Tony Ren, Head of Asia Healthcare Research at Macquarie Capital, said Hengrui was “a bellwether” for China’s pharmaceutical industry.
“The company offers a rare combination of proven R&D processes, a number of global outlicensing deals, China-centric sales skills, professional management and sound corporate governance,” he said.
Hengrui has struck licensing agreements with Merck, Braveheart Bio and Glenmark in the past year alone. In July, it agreed a deal with UK pharmaceutical company GSK to develop up to 12 medicines.
“In China, you can scale and test medicines in human beings much faster than in the US or Europe,” said Loncar. “If you have an idea for a drug, you can get an answer about whether it works a year or two earlier in China.”
For many Chinese biotechs, the surge in international partnerships has provided much-needed capital after a difficult few years marked by drug pricing reforms that squeezed profit margins on domestic sales.

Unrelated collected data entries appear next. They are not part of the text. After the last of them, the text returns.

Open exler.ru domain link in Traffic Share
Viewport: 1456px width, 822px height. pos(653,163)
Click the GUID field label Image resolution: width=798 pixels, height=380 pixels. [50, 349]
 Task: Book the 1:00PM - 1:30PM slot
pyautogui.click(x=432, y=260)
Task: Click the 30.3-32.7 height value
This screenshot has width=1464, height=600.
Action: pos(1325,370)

Zhao Bing, a pharmaceutical analyst at Huajing Securities, said that Chinese biotechs can be vulnerable to fluctuations in revenue from licensing agreements, which are tied to achieving specific milestones in clinical trials while also funding much of their growing research and development spending.
Hengrui’s international deals have highlighted a concern for Chinese pharma companies seeking to get international approval for new drugs. The US Food and Drug Administration has repeatedly rejected one of Hengrui’s cancer drugs, citing questions about quality control at its manufacturing sites.
Akeso
Guangdong-based Akeso has captured investor attention for its advances in oncology. Ren described the company as “very good at drug discovery and clinical execution”.

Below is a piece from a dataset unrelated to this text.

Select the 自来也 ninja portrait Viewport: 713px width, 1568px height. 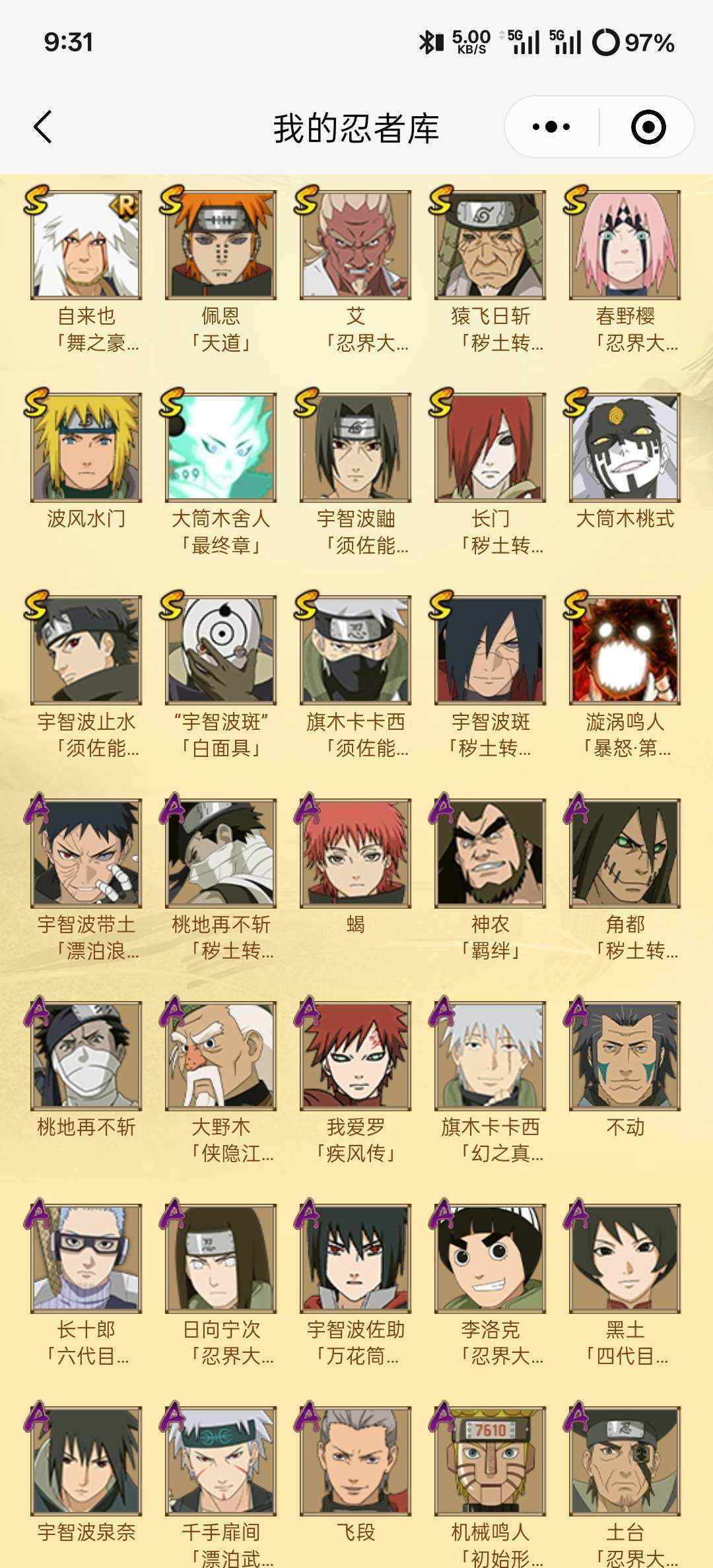(x=86, y=245)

Akeso’s lead therapy, ivonescimab, has been greeted with a mix of enthusiasm and scepticism. The bispecific antibody, which targets two cancer pathways, was approved in China last year — the first therapy of its kind to reach the market — sending its shares up more than 90 per cent in 2025. It was initially approved for use in patients with lung cancer who had already undergone treatment, but its application has since been expanded.
In Chinese trials, ivonescimab outperformed Merck’s Keytruda, the world’s best-selling cancer drug, in preventing tumour progression. “There’s a bull-bear debate between people who believe the Chinese data,” said Loncar. “The potential value of this drug is exponential if it is better than the greatest cancer drug of all time.”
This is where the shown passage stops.